CHAPTER IX. HENRY VIII (v), 1533-40 - MALLEUS MONACHORUM
Cromwell had shattered the ecclesiastical power of resistance: he had shattered also the dangerous elements among the nobility: he had systematically secured parliamentary confirmation for every step. But he wished to carry still further the anti-clericalism which was part of his policy. He desired the domination in England of the Lutheranising section of Churchmen, and the central idea of his foreign policy was the construction of a Protestant League. In these respects he went beyond his master, and in the attempt to carry his master with him, he made ship-wreck of himself. The question of another marriage for Henry was still unsettled; if more children were to be hoped for, it must be settled soon. Cromwell fixed upon Anne of Cleves as politically the wife to be desired. By wedding with her, Henry would be drawn into closer relations with the Protestant League of Schmalkald. He painted for the King a misleading picture of the lady's charms: the King consented to his plans; the negotiation flowed smoothly.
[Sidenote 1: 1540 The Marriage] [Sidenote 2: Fall of Cromwell]
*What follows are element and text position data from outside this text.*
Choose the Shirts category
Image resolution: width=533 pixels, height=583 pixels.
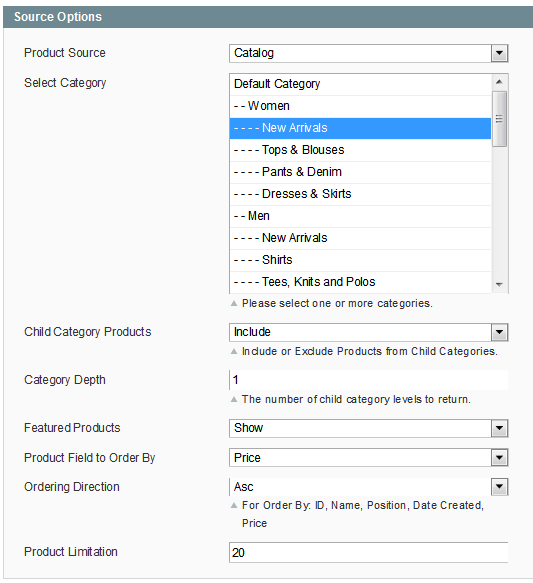click(x=360, y=260)
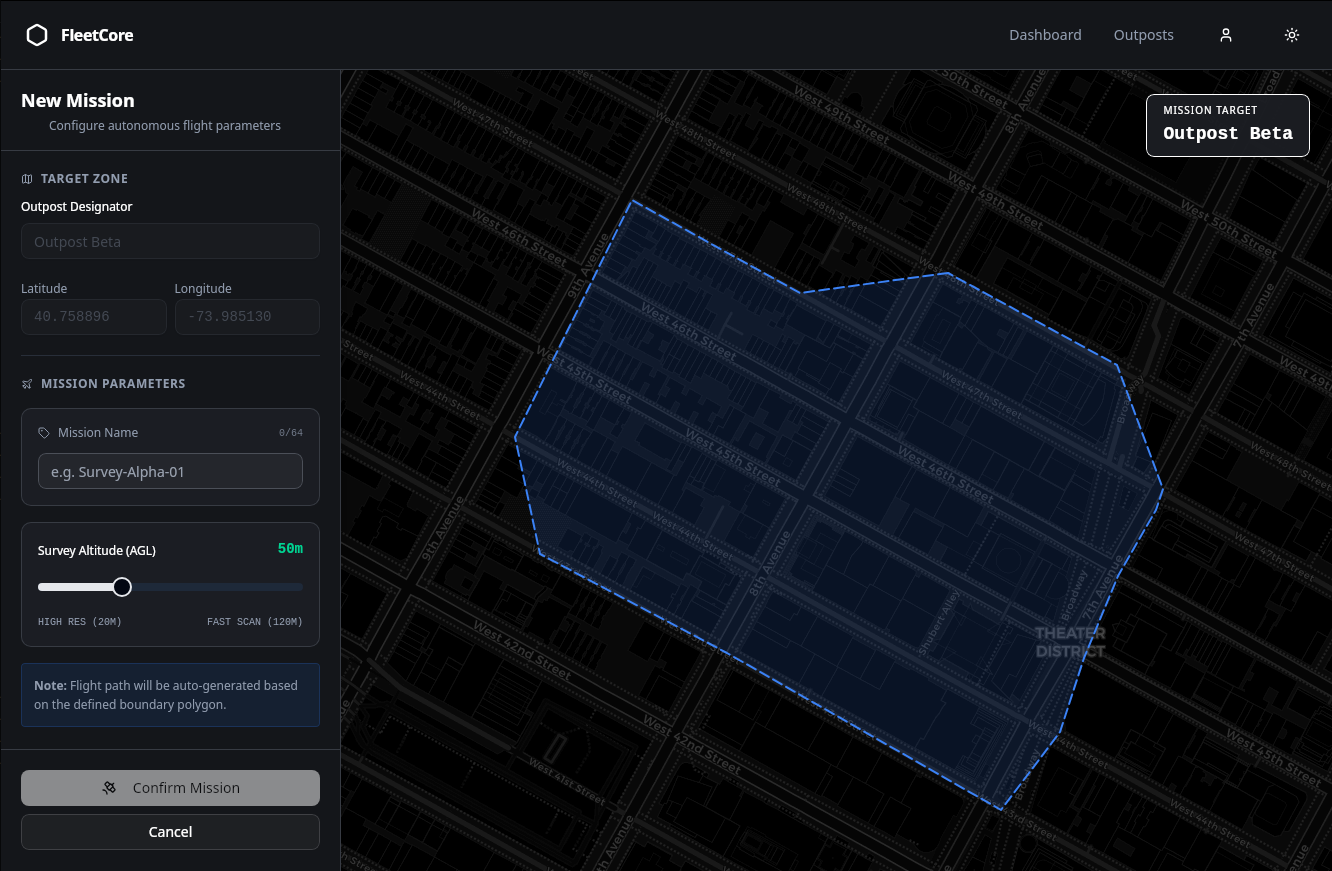Screen dimensions: 1332x871
Task: Select the HIGH RES (20M) preset label
Action: click(79, 621)
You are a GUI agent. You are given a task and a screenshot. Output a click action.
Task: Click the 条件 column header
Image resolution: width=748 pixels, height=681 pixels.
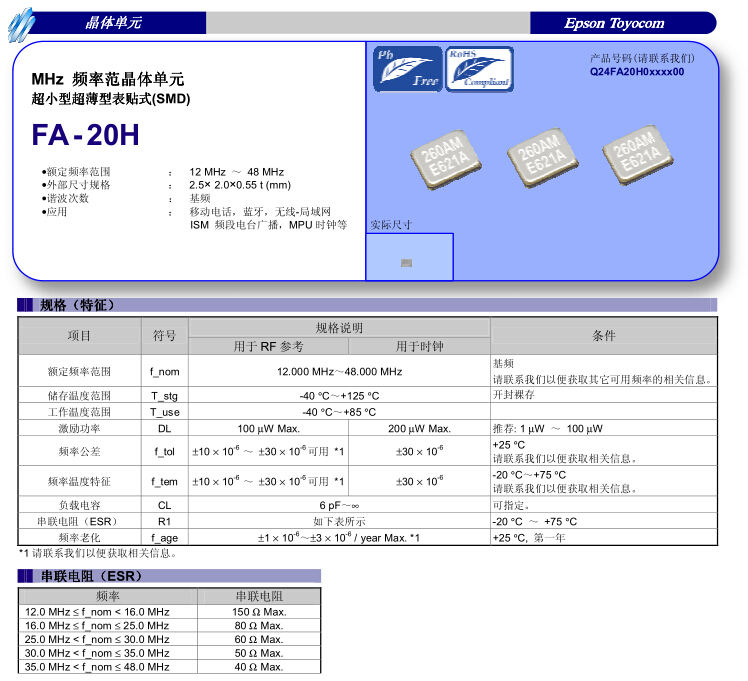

Early in the year (1540) the bride came to England; bringing disillusionment. Matters had gone too far for the King to draw back, and the marriage was carried out; but his wrath was kindled against its projector. The blow fell not less suddenly than with Wolsey. The Earl of Essex - such was the title recently bestowed on Cromwell - was without warning arrested and attainted of high treason. The instrument he himself had forged and ruthlessly wielded with such terrible effect was turned as ruthlessly against him. He had over-ridden the law. He had countenanced and protected anti-clerical law-breakers. He had spoken in arrogant terms of his own power. As it had availed Wolsey nothing that his breach of praemunire had been countenanced by the King, so it availed Cromwell nothing that the King had seemed to support him. If the King had done so, in each case, it was merely because he in his innocence had been misled by his minister, so that in fact their crime was aggravated. For the merciless minister, there was no mercy. That the process against Essex was by attainder and not by an ordinary trial is of little moment. His fate would have been the same in any case; nor was he so scrupulous in such matters that he can claim sympathy on that head. No voice but Cranmer's - in lamentation rather than protest - was raised on his behalf. The mighty minister, the most dreaded of all men who have swayed the destinies of England, found himself in a moment as utterly helpless as the feeblest of his victims had been. He was flung into the Tower; his stormy protests were unheeded by the King; on July 28th, his head fell beneath the executioner's axe.
Cromwell had learned his ethics and his state-craft in that school whose doctrines are formulated in "The Prince" of Macchiavelli. He had applied those principles with remorseless logic, untinged by the fear of God or man, to the single end of making his master actually the most complete autocrat that ever sat on the throne of England. His loyalty was as unfailing as it was unscrupulous; his work had been thorough and complete - the King was placed beyond further need of him. His reward was the doom of a traitor. Unpitying he lived, unpitied he died. Regardless of justice, he had swept down each obstacle in the way of his policy: regardless of justice he was in turn struck down. By his own standards he was judged; his end was the end he had compassed for More and Fisher. History has no more perfect example of Nemesis.